離婚後の共同親権を認める改正民法が成立した。
正しく改めたと言うことであるから、現行の単独親権はいろいろ問題が多かったということになる。
以前非嫡出子の相続分は嫡出子の半分とされていたが、これも改正されて嫡出子と同じということになった。
妾の子と本妻の子が同じ相続権を持つことは、今でこそ社会は納得するかもしれないが、日本の伝統からしてはあり得ないことであった。
最高裁が非嫡出子の相続分について憲法違反と判断したのは、平等を明記した新憲法制定から半世紀以上も経った平成25年のことである。
親権というものは、未成年者の子の養育、財産管理などに関する親の権利義務のことで、成人した子供には関係がない。
成人した子供にも、親の権利として小言の一つも言いたくなるだろうが、その場合は子に対する不当な干渉ということになり、毒親と呼ばれることになる。
婚姻中の親権は夫婦共同親権とされているが、それがいいということではない。戦後アメリカによってもたらされた男女平等の考えがそうさせただけのことで、それまでの日本における親権は絶対的権利者であった父親のものであった。
現実に母親は、「私では決められない」というのが普通である。
夫婦関係を解消する場合、今までは両親の一方の単独親権とされていたが、今後は協議で単独でも共同でもいいということになった。
何故共同親権がクローズアップされるようになったのか。
親権はなによりも子供の幸せを第一とする制度でなければならない、というのが今回の法改正のコンセプトらしい。いまさら何をと思うが、そのためには共同親権という選択肢もあった方がいいということらしい。
しかし共同親権という選択肢は、それが円満に選択されるというよりも、片方が単独親権を主張し、それに納得しない片方が主張する場合が多いことになるはずである。
別れた夫婦が「共同」して親権を行使することができるだろうか。
離婚経験、不倫経験、隠し子経験、女は子供を産んで初めて女になると言う議員さんまで、いろいろな人がいる国会での審議であるから、経験豊富な議論がされたことと思うが、実際はどんなものだろうか。仏作って魂入れずと言うが、仏を作っていればまだいいが、仏を作っていないかもしれない。
私は離婚の経験を一度もしていないので親権のあり方について詳しく考えようがない。国が親権問題に真剣に取り組んだとしても所詮は制度である。
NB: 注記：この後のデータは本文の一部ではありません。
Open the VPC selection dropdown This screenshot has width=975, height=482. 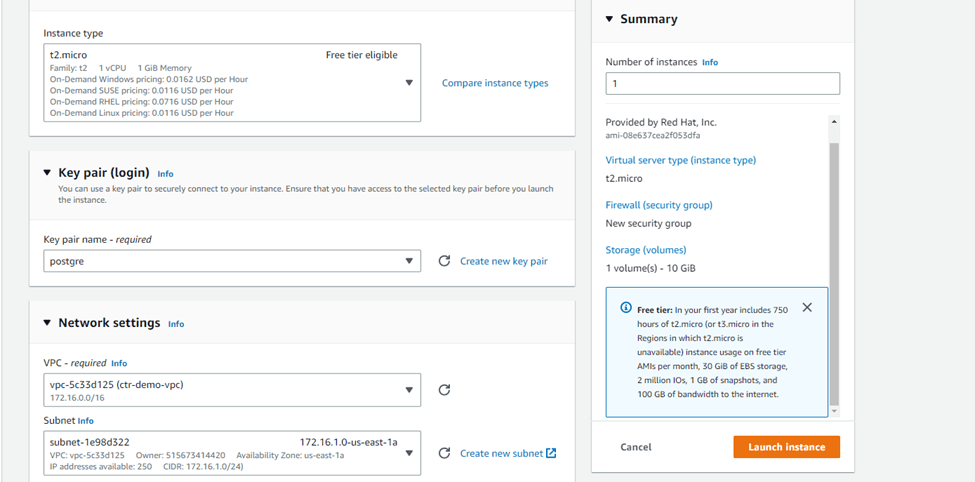click(x=408, y=390)
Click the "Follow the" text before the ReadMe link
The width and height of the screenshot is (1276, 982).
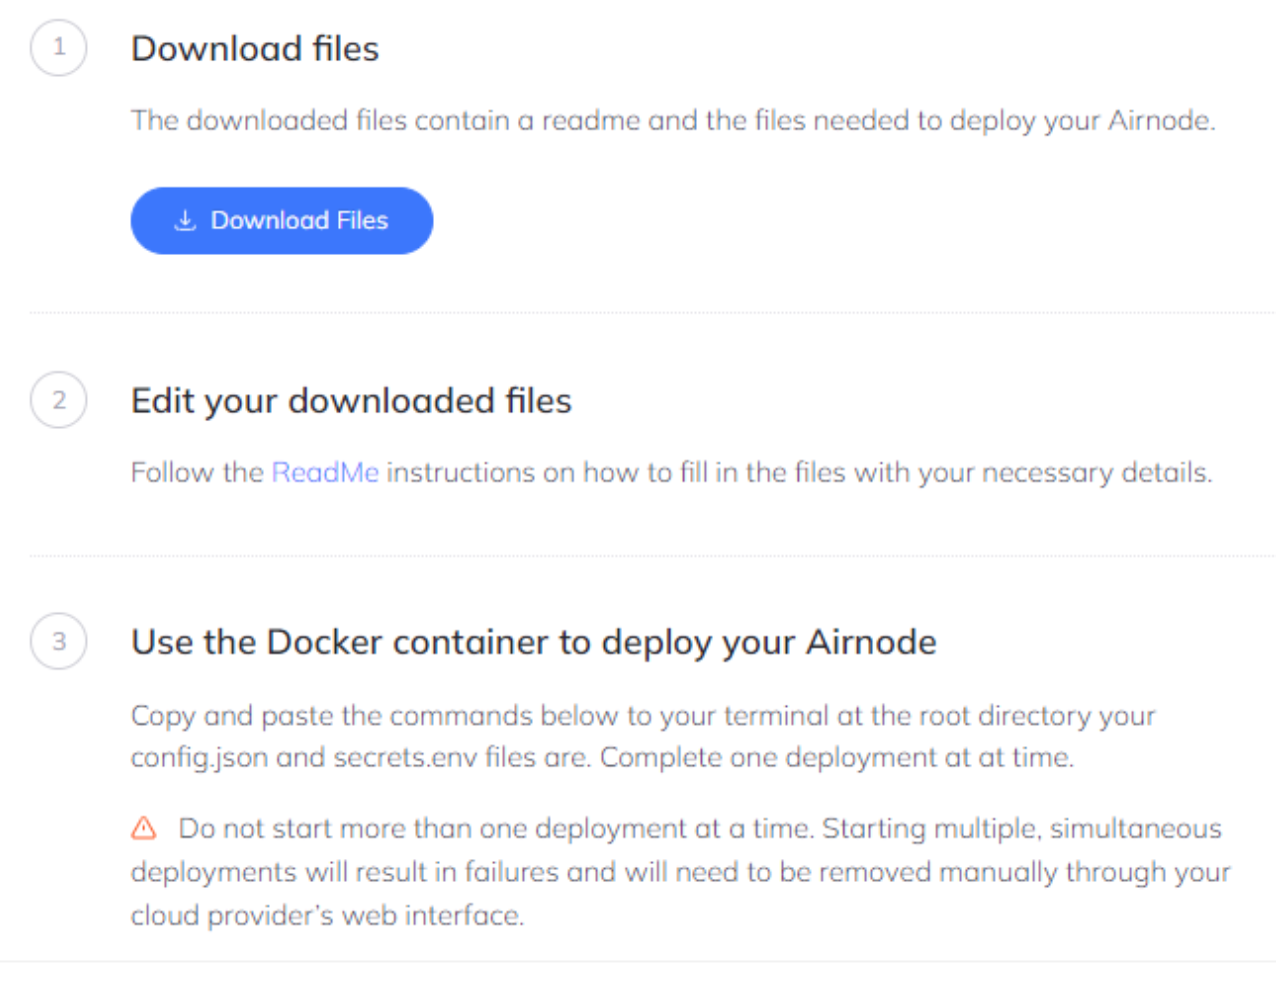click(x=197, y=472)
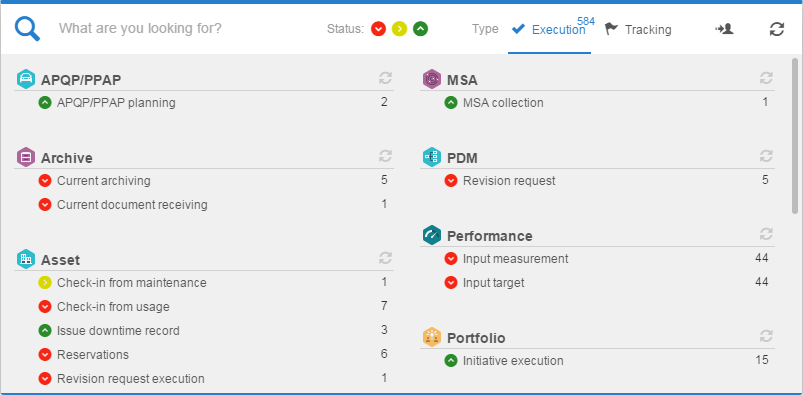The height and width of the screenshot is (395, 803).
Task: Refresh the Archive section
Action: point(385,156)

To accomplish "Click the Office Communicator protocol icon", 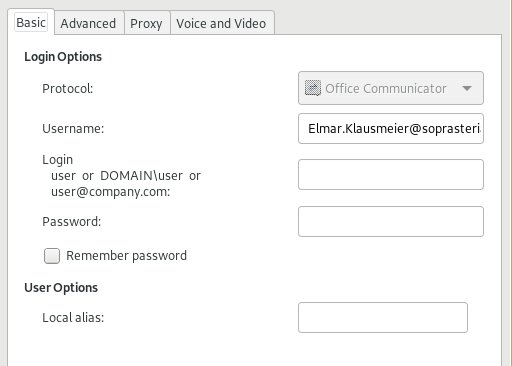I will (x=313, y=88).
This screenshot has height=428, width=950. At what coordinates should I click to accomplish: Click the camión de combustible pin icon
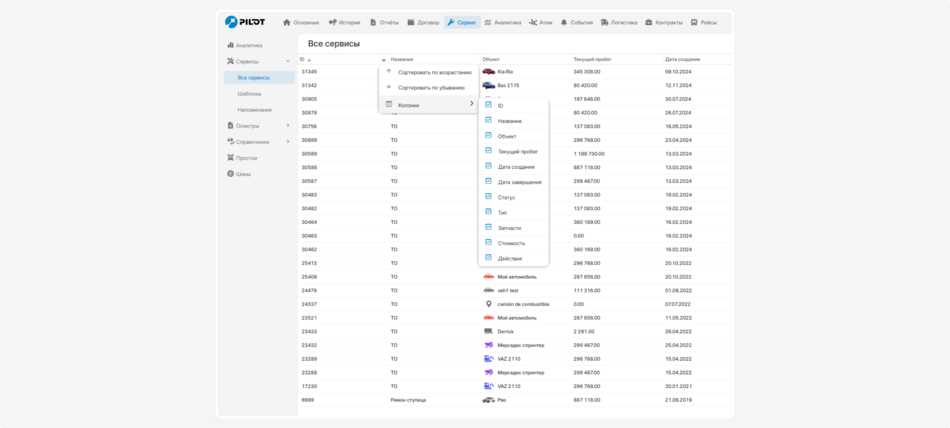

生身の生活から生じる問題を制度化できるものだろうか。
私の甥子は2人とも離婚した。それも子供が幼いときである。
そのうち一人はどうしようもない浮気者であったから離婚原因は甥子にあるはずである。叔父として同情する気は全くない。
もう一人の甥子の場合は甥子にも原因はあったようだが、お嫁さんにも原因がある。
お嫁さんが浮気したとか、浪費癖があったということではない。とんでもないケチだったのである。
お嫁さんは嫁ぎ先のお金に関心があったとしか考えられない。嫁ぎ先は私の実姉の家である。その頃、姉の夫の仕事は景気が良かったから、小さいながらもビルを建て、姉は毎日のように友達を従えては日本橋、銀座あたりで散財していた。
お嫁さんは、義母の浪費と家業の衰退を予想して離婚を決めたはずである。
養育費は月20万円。子供は一人である。こんな高額な養育費は聞いたことはないが、愚かな姉は承諾してしまった。
離婚の原因の大半は男にあると言われるが女の打算ということもある。
男の暴力や身勝手に泣く女は多いが、女の狡さに子供にも会えず寂しく歳をとる男もいる。
今もそうかもしれないが、昔は親と娘で嫁ぎ先の財産を乗っ取ってしまうことがよくあった。たいてい男は30過ぎて独身で、恋愛の経験もなく、もてないタイプの場合が多い。タチの悪い親と娘に狙われたらひとたまりもない。
共同親権の協議が調わないときは家庭裁判所が決めるということになっている。
裁判所の人達は皆さん優秀な人たちばかりであるから見落とすことはないと思うが、離婚原因はすべて非公開のところで生じたものである。そんなものまで裁判所は把握できるだろうか。裁判所に助けを求めていいものなのか、無駄なのか。